"""

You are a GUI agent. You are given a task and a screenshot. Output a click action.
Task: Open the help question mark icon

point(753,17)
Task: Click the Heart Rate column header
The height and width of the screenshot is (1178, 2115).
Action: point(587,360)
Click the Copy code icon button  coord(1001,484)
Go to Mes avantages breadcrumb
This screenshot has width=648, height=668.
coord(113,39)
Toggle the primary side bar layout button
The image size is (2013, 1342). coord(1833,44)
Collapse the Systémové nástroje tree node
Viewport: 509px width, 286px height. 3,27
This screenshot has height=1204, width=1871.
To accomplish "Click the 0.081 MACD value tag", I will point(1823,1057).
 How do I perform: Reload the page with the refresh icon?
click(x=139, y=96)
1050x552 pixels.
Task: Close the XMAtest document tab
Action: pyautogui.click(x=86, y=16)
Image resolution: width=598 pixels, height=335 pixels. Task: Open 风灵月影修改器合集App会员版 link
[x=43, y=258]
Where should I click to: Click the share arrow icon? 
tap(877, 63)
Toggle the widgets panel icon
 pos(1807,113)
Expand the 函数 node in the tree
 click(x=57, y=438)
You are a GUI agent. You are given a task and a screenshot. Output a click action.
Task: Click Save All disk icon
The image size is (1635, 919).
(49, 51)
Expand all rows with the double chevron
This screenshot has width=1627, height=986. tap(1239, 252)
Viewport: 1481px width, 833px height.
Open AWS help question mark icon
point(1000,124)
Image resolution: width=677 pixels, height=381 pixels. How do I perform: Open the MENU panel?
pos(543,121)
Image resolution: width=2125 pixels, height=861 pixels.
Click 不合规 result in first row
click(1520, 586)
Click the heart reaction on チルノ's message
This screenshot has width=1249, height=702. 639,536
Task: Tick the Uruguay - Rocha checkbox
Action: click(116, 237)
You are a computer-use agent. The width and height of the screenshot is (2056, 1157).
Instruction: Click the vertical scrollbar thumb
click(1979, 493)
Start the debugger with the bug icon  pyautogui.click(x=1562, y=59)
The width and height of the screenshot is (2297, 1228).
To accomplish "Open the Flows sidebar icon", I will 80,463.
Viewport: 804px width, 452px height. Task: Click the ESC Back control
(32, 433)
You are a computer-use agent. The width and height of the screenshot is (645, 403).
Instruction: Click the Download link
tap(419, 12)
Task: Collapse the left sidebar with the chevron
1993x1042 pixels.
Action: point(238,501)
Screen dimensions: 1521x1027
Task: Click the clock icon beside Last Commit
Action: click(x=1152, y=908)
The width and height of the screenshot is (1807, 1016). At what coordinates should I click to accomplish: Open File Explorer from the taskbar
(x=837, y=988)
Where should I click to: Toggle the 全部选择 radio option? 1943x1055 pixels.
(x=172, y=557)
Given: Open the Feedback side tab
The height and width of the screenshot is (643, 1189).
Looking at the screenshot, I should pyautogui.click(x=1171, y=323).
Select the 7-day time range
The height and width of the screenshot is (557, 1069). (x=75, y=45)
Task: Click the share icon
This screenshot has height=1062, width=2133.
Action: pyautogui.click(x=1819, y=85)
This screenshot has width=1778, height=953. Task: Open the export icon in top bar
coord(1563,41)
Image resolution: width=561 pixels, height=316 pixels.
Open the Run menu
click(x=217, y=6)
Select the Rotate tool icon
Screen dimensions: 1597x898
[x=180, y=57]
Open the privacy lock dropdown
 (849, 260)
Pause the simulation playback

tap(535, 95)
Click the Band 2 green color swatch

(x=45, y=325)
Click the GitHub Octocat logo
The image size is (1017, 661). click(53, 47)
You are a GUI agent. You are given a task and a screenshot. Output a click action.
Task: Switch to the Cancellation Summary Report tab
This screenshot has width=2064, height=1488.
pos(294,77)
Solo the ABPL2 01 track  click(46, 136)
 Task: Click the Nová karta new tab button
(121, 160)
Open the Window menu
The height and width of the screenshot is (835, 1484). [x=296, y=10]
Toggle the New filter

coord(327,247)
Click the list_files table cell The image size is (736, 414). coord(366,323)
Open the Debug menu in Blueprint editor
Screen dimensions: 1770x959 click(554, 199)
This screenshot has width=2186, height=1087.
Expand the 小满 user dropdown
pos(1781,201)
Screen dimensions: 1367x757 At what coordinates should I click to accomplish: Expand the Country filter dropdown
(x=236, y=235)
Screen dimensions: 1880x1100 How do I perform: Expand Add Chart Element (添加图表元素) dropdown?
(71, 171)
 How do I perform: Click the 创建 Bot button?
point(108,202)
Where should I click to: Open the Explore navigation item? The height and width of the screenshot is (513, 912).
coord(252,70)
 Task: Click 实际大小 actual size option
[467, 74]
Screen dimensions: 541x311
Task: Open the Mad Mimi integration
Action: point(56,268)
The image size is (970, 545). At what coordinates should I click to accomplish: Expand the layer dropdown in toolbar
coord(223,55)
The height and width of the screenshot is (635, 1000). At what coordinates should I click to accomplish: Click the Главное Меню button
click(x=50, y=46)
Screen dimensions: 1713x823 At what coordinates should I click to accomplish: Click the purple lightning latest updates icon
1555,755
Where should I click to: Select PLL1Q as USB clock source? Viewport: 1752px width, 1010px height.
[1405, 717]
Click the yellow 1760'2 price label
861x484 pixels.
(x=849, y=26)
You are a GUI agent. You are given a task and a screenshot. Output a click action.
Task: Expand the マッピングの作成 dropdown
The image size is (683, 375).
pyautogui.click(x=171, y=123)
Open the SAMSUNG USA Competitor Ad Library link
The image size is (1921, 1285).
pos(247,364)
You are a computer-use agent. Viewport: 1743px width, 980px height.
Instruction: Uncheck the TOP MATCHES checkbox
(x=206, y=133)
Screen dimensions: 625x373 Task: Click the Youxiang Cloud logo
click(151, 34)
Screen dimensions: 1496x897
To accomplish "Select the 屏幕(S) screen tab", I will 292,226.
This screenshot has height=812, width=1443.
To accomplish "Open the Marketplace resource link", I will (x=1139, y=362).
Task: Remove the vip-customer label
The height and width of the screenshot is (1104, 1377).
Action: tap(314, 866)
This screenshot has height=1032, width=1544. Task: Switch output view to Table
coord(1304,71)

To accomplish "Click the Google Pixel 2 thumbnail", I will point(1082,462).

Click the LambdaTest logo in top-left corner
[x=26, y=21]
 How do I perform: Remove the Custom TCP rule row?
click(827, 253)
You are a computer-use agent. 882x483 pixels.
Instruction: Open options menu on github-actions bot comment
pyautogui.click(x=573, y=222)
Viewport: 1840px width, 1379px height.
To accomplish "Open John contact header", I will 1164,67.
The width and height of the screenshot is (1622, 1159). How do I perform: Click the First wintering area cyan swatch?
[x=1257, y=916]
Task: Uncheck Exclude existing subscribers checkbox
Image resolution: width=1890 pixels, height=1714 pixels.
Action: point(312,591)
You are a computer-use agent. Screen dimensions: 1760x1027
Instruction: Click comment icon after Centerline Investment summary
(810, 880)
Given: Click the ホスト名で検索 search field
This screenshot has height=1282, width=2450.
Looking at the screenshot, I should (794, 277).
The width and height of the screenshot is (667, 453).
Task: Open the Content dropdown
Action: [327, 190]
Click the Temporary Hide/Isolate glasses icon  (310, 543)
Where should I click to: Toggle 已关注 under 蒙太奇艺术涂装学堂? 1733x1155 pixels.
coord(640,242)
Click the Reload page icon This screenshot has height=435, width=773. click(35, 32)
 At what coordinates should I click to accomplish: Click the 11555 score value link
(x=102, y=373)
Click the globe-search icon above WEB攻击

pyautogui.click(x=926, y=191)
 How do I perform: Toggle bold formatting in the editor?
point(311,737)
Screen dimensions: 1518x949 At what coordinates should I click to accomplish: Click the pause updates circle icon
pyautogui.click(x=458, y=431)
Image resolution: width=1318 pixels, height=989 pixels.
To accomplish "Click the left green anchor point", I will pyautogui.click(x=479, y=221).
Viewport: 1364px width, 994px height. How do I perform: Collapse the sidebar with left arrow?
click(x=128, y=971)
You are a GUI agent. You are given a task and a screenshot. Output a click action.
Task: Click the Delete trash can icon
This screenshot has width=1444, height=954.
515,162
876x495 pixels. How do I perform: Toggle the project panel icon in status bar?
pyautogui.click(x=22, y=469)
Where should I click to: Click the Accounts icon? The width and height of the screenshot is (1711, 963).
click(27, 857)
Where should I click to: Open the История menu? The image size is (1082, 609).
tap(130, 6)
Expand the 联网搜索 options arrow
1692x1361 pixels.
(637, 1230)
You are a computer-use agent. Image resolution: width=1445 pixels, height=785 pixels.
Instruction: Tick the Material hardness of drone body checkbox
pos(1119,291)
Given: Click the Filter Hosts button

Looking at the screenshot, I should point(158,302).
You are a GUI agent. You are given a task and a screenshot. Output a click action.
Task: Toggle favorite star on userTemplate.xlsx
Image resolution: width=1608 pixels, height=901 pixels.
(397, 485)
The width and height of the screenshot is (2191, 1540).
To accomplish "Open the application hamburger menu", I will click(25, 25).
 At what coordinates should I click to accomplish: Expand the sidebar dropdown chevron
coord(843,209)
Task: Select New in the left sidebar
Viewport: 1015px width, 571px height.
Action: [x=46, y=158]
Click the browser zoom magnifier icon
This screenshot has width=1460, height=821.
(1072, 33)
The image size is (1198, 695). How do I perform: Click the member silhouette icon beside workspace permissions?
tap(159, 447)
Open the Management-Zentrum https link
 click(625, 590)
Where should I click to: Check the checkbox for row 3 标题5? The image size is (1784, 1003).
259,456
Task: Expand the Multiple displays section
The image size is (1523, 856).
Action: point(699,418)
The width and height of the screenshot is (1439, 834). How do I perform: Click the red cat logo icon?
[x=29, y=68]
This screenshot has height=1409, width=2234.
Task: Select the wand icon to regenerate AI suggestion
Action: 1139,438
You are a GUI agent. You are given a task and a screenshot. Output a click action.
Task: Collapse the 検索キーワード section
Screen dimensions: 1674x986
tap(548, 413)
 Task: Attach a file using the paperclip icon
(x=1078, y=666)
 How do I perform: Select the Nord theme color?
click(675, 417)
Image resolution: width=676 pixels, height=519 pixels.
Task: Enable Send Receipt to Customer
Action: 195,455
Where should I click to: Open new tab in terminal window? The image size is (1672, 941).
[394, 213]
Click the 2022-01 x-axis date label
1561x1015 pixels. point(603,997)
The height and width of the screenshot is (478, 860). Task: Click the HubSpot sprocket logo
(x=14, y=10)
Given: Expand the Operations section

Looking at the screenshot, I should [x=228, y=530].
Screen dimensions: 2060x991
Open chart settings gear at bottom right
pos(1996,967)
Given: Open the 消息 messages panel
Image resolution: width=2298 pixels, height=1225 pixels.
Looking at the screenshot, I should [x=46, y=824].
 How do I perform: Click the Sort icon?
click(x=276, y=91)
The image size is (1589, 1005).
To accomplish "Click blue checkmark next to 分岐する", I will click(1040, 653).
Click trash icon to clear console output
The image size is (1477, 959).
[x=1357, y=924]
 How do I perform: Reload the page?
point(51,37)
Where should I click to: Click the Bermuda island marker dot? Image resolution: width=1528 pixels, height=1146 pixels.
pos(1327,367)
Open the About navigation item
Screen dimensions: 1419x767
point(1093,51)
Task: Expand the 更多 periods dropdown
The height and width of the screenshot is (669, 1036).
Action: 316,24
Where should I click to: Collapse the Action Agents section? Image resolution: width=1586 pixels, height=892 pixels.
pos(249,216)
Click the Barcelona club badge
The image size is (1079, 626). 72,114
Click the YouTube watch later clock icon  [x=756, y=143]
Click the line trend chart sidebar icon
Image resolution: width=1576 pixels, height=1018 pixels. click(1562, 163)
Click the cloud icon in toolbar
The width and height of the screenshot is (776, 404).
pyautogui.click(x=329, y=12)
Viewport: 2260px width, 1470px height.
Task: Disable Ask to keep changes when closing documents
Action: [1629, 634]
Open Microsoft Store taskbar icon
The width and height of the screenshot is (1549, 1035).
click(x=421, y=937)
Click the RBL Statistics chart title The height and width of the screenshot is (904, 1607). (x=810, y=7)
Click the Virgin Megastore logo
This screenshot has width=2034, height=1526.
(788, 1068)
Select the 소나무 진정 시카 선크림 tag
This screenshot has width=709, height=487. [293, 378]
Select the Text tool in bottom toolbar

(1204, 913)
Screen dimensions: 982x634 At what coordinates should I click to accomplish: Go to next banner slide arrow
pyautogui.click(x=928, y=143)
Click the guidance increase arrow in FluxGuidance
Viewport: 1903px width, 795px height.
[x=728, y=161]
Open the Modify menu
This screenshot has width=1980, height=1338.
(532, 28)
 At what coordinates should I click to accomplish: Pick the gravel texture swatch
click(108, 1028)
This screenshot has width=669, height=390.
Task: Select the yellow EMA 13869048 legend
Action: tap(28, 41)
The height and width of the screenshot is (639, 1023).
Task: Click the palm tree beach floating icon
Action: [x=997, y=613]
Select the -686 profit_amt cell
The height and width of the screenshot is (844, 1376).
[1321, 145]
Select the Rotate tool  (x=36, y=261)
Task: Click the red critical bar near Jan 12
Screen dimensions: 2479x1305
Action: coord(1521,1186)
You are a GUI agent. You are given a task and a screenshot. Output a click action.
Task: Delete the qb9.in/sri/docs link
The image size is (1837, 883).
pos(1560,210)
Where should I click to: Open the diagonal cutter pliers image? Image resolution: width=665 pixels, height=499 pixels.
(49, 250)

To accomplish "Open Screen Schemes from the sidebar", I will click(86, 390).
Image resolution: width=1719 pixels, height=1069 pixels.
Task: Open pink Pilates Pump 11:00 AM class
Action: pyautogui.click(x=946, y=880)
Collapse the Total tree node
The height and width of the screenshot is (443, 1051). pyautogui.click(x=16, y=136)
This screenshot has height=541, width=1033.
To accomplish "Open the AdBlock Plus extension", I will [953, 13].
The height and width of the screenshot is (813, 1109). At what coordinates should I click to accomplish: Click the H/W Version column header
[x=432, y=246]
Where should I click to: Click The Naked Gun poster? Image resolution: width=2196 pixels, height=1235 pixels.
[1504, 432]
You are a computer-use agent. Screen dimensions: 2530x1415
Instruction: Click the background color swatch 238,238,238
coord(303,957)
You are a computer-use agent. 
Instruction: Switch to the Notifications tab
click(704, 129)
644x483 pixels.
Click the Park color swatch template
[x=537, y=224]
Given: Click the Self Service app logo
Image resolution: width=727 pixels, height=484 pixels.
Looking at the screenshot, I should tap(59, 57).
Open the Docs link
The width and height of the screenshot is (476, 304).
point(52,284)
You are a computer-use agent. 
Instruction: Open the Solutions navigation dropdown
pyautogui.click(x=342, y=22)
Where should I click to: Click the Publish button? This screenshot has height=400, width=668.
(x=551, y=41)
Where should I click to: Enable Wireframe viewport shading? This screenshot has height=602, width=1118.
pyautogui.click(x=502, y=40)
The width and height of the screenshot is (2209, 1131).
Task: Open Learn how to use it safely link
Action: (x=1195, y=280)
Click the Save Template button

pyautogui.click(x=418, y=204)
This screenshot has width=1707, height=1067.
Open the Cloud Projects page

"""

- **Exercise prompt**: From the material above, copy exactly the lines between the line holding "Task: Select New in the left sidebar" and the line holding "Given: Open the 消息 messages panel", inclusive, and only those.

- **Result of the exercise**:
Task: Select New in the left sidebar
Viewport: 1015px width, 571px height.
Action: [x=46, y=158]
Click the browser zoom magnifier icon
This screenshot has width=1460, height=821.
(1072, 33)
The image size is (1198, 695). How do I perform: Click the member silhouette icon beside workspace permissions?
tap(159, 447)
Open the Management-Zentrum https link
 click(625, 590)
Where should I click to: Check the checkbox for row 3 标题5? The image size is (1784, 1003).
259,456
Task: Expand the Multiple displays section
The image size is (1523, 856).
Action: point(699,418)
The width and height of the screenshot is (1439, 834). How do I perform: Click the red cat logo icon?
[x=29, y=68]
This screenshot has height=1409, width=2234.
Task: Select the wand icon to regenerate AI suggestion
Action: 1139,438
You are a GUI agent. You are given a task and a screenshot. Output a click action.
Task: Collapse the 検索キーワード section
Screen dimensions: 1674x986
tap(548, 413)
 Task: Attach a file using the paperclip icon
(x=1078, y=666)
 How do I perform: Select the Nord theme color?
click(675, 417)
Image resolution: width=676 pixels, height=519 pixels.
Task: Enable Send Receipt to Customer
Action: 195,455
Where should I click to: Open new tab in terminal window? The image size is (1672, 941).
[394, 213]
Click the 2022-01 x-axis date label
1561x1015 pixels. point(603,997)
The height and width of the screenshot is (478, 860). Task: Click the HubSpot sprocket logo
(x=14, y=10)
Given: Expand the Operations section

Looking at the screenshot, I should [x=228, y=530].
Screen dimensions: 2060x991
Open chart settings gear at bottom right
pos(1996,967)
Given: Open the 消息 messages panel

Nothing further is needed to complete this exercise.